_STATED GOAL_:
Turn all the records below into a numbered list, omitting blank lines and leaving out the pictures.

━━━━━ DATA SUPPLIED ━━━━━

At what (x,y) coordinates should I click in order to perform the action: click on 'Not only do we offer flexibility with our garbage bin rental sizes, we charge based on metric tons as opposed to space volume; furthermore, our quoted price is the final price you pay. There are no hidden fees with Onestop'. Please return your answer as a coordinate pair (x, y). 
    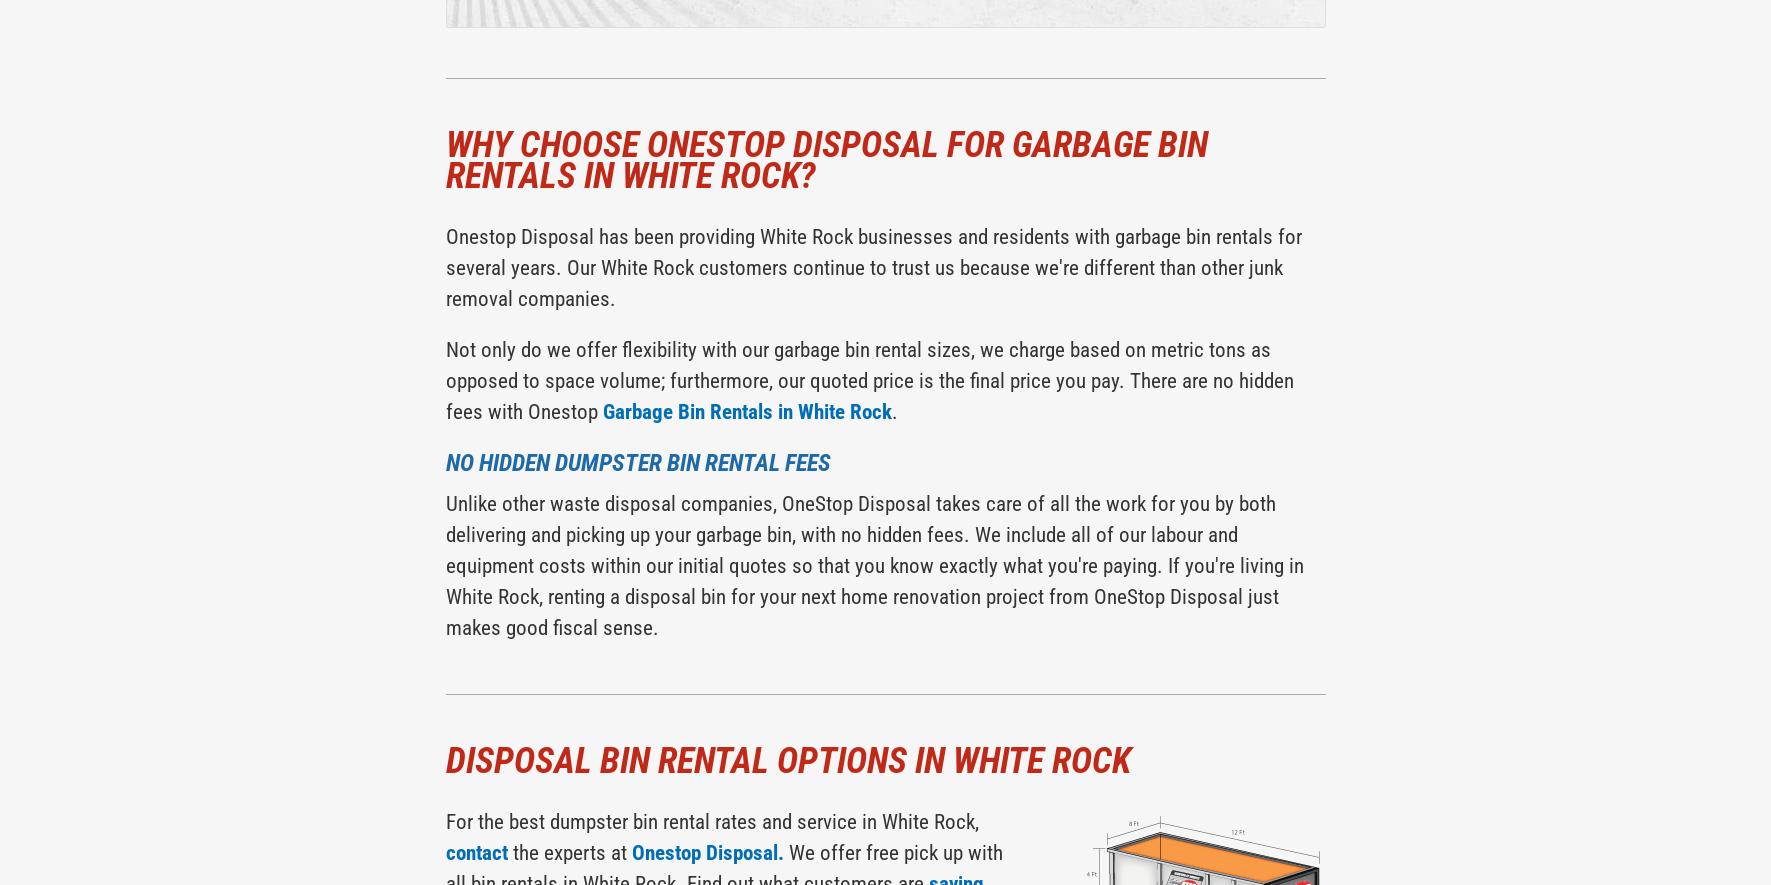
    Looking at the image, I should click on (868, 379).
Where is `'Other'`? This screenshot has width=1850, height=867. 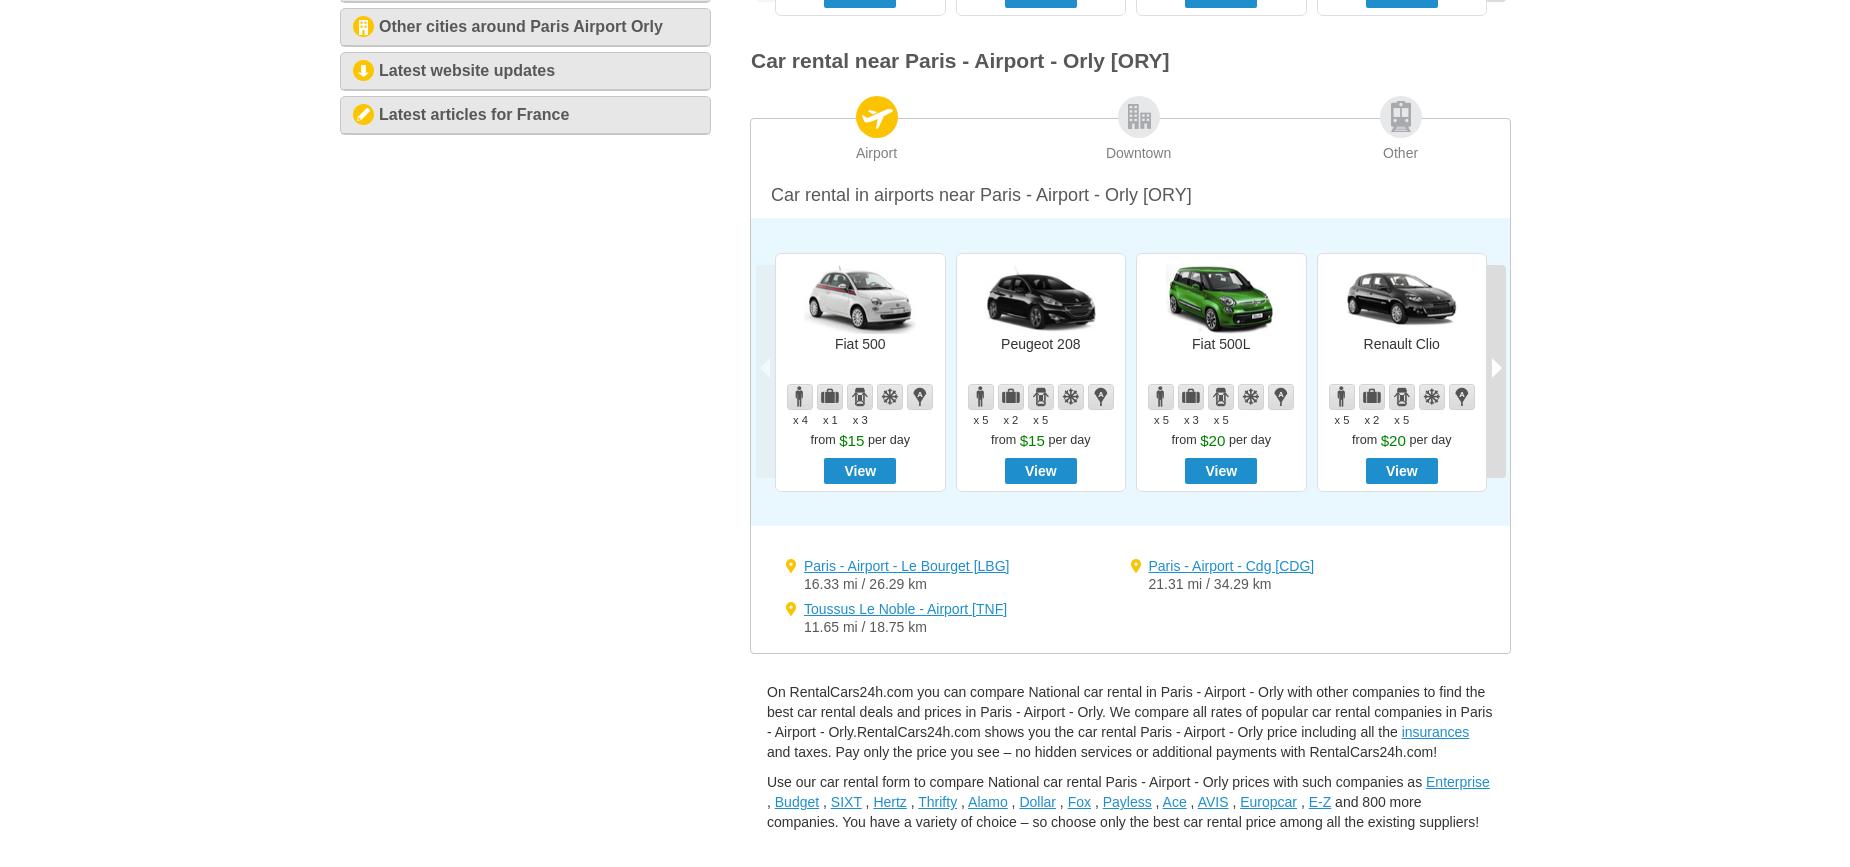
'Other' is located at coordinates (1400, 153).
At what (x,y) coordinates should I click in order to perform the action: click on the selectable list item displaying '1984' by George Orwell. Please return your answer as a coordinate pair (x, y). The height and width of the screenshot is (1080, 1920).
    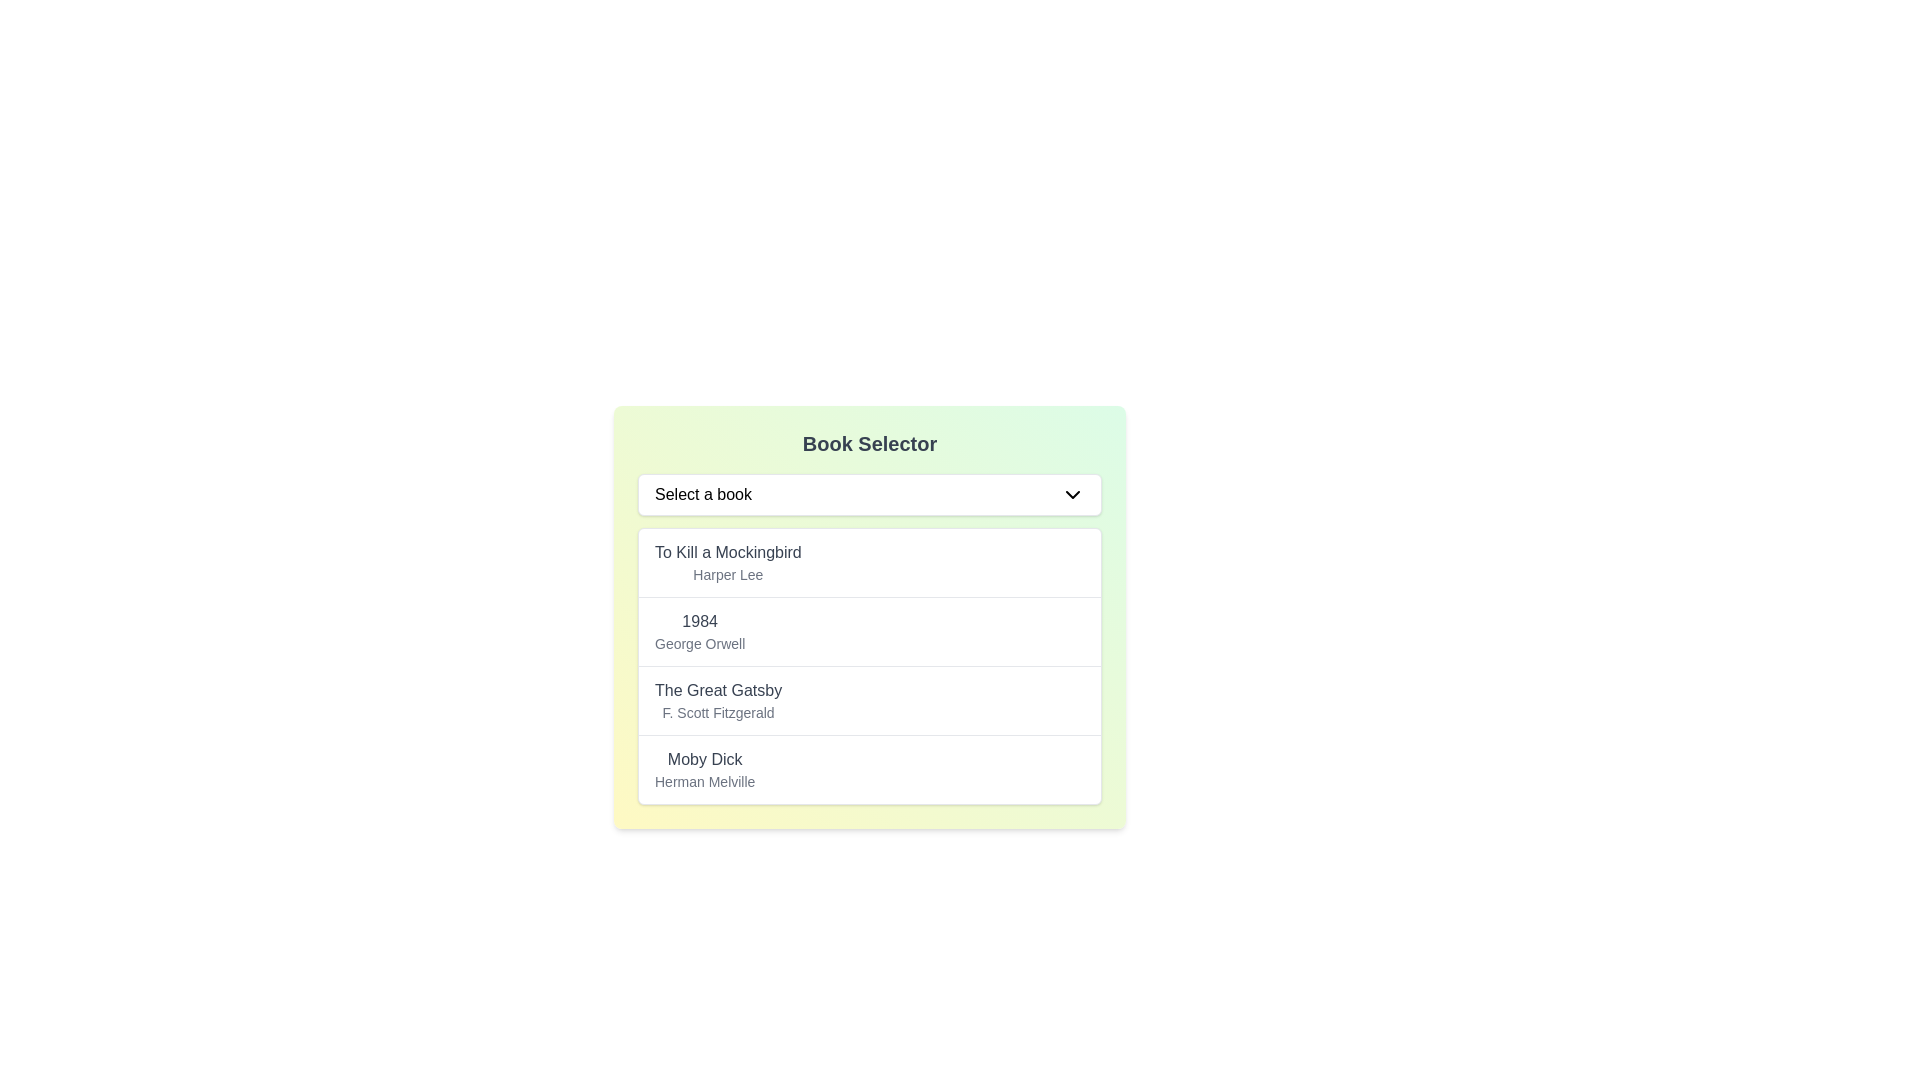
    Looking at the image, I should click on (869, 631).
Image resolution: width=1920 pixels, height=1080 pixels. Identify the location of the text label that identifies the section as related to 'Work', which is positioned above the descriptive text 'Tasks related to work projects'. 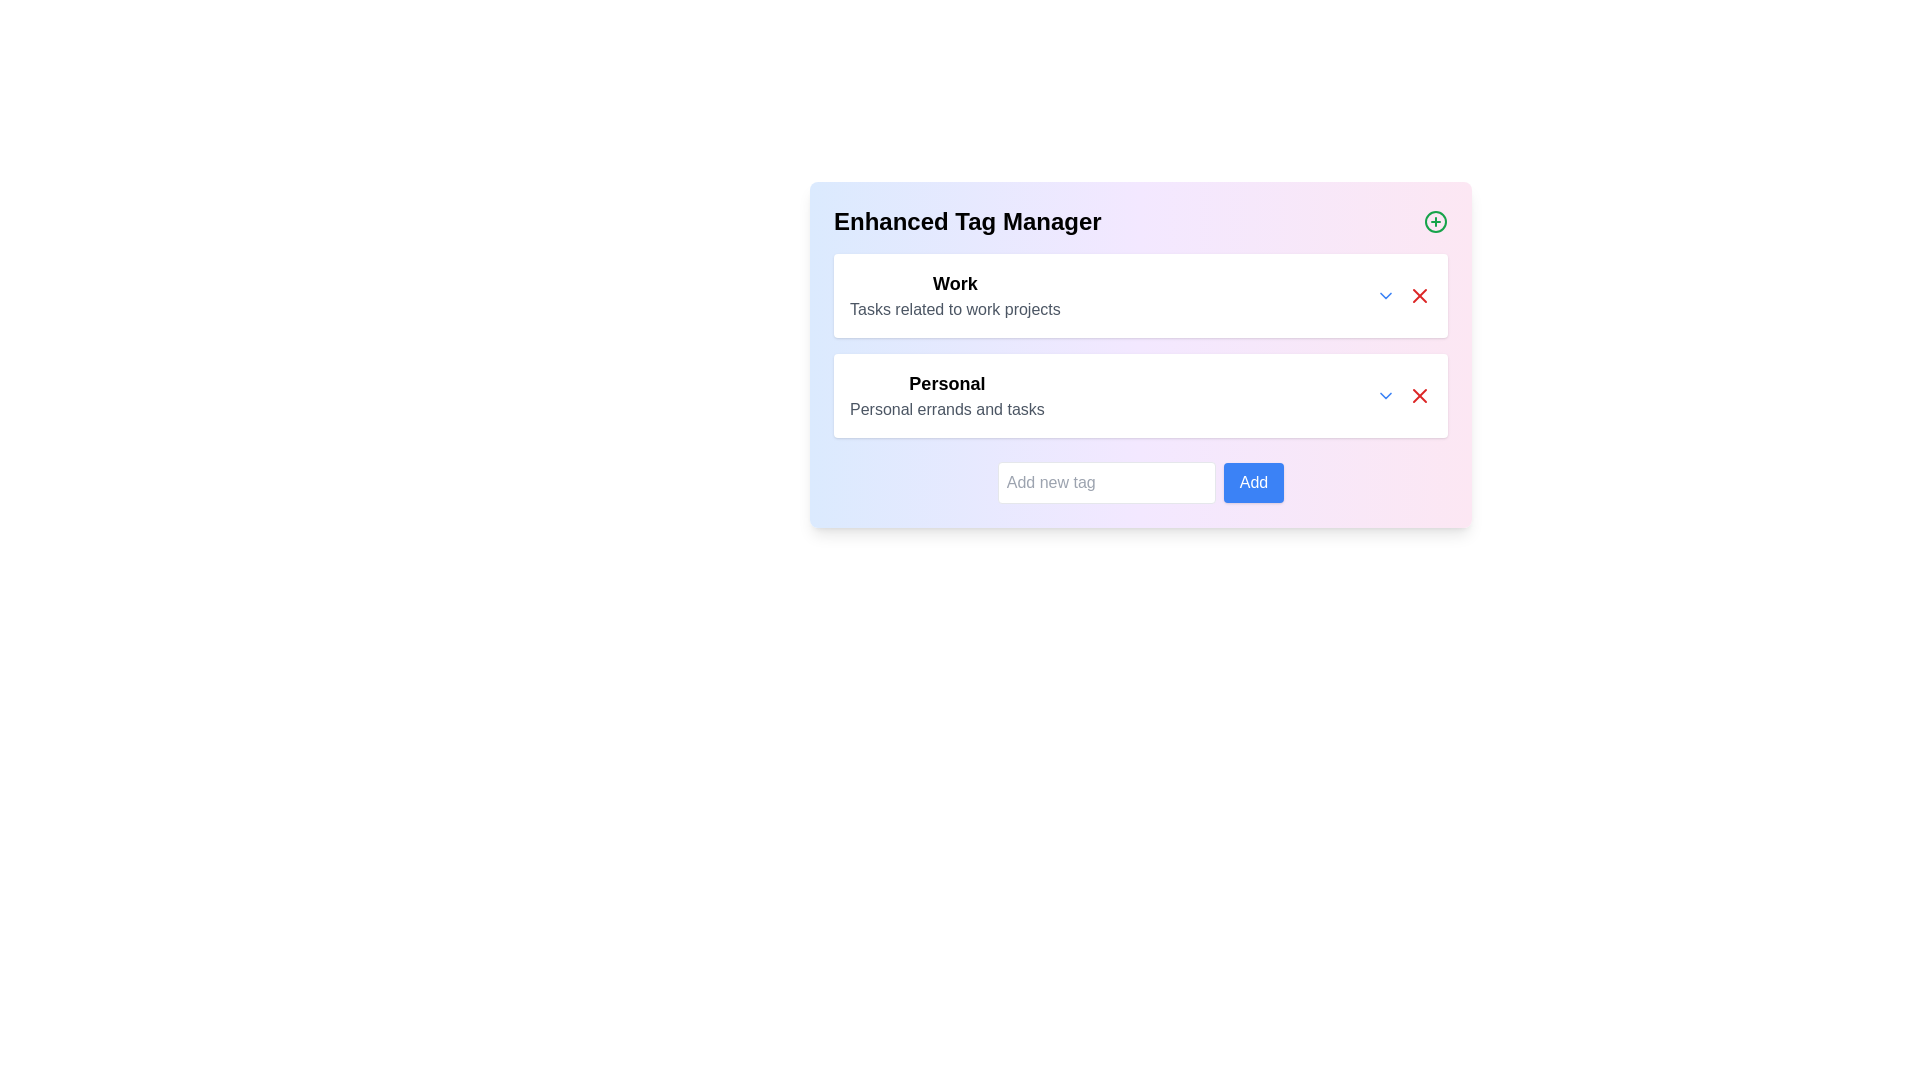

━━━━━

_REPLY_:
1. At what (x,y) coordinates should I click in order to perform the action: click on 'Not only do we offer flexibility with our garbage bin rental sizes, we charge based on metric tons as opposed to space volume; furthermore, our quoted price is the final price you pay. There are no hidden fees with Onestop'. Please return your answer as a coordinate pair (x, y). 
2.     Looking at the image, I should click on (868, 379).
3. Where is `'Other'`? This screenshot has width=1850, height=867. 
4. 'Other' is located at coordinates (1400, 153).
5. At what (x,y) coordinates should I click in order to perform the action: click on the selectable list item displaying '1984' by George Orwell. Please return your answer as a coordinate pair (x, y). The height and width of the screenshot is (1080, 1920).
6.     Looking at the image, I should click on (869, 631).
7. Image resolution: width=1920 pixels, height=1080 pixels. Identify the location of the text label that identifies the section as related to 'Work', which is positioned above the descriptive text 'Tasks related to work projects'. 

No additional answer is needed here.